On July 4, 1983 another major fire raged on the eastern side of Superstition Mountain destroying several thousand acres. This fire eventually burned its self out. Needle Canyon was struck with another wildfire in March of 1984. This fire burned up the northeastern side of Bluff Springs Mountain and eventually also burned itself out. Abandoned campfires most likely caused these fires.
There was a large wildfire in the area of the Massacre Grounds and along the northwestern slopes of Superstition Mountain in April of 1984. This fire was contained and in some areas burned its self out. Several other man-made fires occurred in the wilderness or around Superstition Mountain between 1984 and1994.
The next big fire to strike the region was the Geronimo blaze near the Gold Canyon development area. This fire started around June 11, 1995 and was fought for three days. A hundred and twenty firefighters eventually brought this blaze under control before lives or property was lost. Twenty-three hundred acres were destroyed by the fire and it threatened several homes near Gold Canyon. This particular fire produced huge columns of smoke that could be seen from Phoenix skyscrapers.
The past few years have been quiet except for the Lone fire on Four Peaks near the end of April 1996. The Lone fire destroyed almost sixty-two thousand acres of the Tonto National Forest. To put this figure in perspective, this would be almost one third of the Superstition Wilderness Areas. This was one of the most devastating fires on public land adjacent to the Superstition Wilderness Area during the past twenty-five years Then, on June 18, 2002, the largest fire in Arizona history began. This was the Rodeo-Chediski Fire. This wildfire burned 470,000 acres of Arizona timber and grasslands by time it was under control July 7, 2002. Recovery from this fire will require more than a century.
The Superstition Wilderness experiences some kind of a wild fire almost each summer. On several occasions the wilderness has been closed to camping and hiking during extreme fire conditions.
This historical accounting of wild fire in our area gives you some idea of what a potential fire hazard the desert can be between late April and mid July. Precipitation is often a double-edged sword. Rain always brings relief to a dry desert region reducing fire danger, but it always produced an abundant growth of brush that can create more fuel and cause more fires. Precipitation also causes severe erosion in areas that have been burned and denuded of vegetation. This in turn destroys the watershed that is so crucial to water conservation in an arid state like Arizona.
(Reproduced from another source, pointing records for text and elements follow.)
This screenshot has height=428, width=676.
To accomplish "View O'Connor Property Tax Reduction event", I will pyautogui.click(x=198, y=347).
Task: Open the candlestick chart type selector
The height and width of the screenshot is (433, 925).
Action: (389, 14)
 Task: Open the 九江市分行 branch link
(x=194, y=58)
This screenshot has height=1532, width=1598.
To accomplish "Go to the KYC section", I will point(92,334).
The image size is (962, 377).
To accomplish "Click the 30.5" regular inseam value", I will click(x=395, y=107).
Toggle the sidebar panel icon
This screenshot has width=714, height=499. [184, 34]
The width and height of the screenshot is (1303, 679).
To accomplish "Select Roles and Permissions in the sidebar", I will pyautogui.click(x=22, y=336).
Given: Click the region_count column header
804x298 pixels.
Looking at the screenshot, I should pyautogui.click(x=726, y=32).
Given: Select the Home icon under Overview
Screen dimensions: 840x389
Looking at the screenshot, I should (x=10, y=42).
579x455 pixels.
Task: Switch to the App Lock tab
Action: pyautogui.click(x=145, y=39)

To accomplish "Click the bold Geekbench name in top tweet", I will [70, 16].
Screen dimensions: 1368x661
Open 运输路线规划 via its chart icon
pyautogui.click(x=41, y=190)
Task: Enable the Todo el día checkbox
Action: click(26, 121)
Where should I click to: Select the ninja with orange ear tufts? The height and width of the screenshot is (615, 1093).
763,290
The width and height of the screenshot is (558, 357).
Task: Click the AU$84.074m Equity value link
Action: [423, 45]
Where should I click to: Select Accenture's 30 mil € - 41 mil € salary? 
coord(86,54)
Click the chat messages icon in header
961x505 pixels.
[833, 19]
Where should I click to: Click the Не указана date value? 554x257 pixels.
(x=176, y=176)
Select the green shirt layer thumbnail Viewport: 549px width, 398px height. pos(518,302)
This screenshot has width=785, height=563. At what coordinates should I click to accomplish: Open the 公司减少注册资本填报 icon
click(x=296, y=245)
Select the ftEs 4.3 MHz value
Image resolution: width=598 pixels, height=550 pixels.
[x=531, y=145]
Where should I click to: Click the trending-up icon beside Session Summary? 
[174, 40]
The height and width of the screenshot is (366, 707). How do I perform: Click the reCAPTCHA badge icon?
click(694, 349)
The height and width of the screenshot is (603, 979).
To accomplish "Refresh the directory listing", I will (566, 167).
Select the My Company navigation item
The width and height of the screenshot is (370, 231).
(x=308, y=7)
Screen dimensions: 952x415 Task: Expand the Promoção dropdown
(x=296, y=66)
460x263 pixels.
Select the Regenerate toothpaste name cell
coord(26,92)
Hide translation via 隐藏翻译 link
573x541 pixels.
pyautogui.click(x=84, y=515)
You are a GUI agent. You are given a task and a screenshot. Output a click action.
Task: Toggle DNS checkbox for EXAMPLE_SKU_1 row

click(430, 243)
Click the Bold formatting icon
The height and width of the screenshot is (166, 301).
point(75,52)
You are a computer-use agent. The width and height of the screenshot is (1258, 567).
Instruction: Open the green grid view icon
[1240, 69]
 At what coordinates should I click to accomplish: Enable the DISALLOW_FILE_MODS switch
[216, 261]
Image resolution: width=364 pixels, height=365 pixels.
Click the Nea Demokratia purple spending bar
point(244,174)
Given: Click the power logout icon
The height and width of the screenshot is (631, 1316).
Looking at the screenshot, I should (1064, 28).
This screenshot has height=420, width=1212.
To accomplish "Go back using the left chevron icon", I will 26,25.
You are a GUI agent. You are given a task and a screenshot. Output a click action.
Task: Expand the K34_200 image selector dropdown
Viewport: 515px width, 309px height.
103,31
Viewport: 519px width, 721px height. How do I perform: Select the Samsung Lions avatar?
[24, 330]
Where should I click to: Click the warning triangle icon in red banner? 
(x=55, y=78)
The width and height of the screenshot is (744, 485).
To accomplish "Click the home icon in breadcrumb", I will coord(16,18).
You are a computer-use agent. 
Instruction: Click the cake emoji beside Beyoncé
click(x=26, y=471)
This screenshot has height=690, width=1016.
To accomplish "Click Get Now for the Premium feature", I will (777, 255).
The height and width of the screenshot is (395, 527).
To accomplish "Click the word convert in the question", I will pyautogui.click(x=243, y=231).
As the dry season approaches this summer the fire danger will continue to escalate, bringing dangerous conditions to our desert. There is plenty of tinder and dead-fall to burn on the desert. Once the high temperatures arrive and dry out the tinder it is extremely volatile.
Your care with fire, smoking and open flames at all times is extremely important and will protect us all. Smoking should be confined to automobiles or building during extreme fire conditions. Your caution with fire protects us all and the firefighters that have to fight these desert fires.
We can help by having reasonable firebreak around our home, especially if we live on a large lot containing a lot of dry tinder. I would like to encourage everyone to be extremely careful with matches, cigarettes, outdoor cooking, power tools, and any other use of open flames or sparks. Fire safety in the desert starts at home and should be practiced at all times.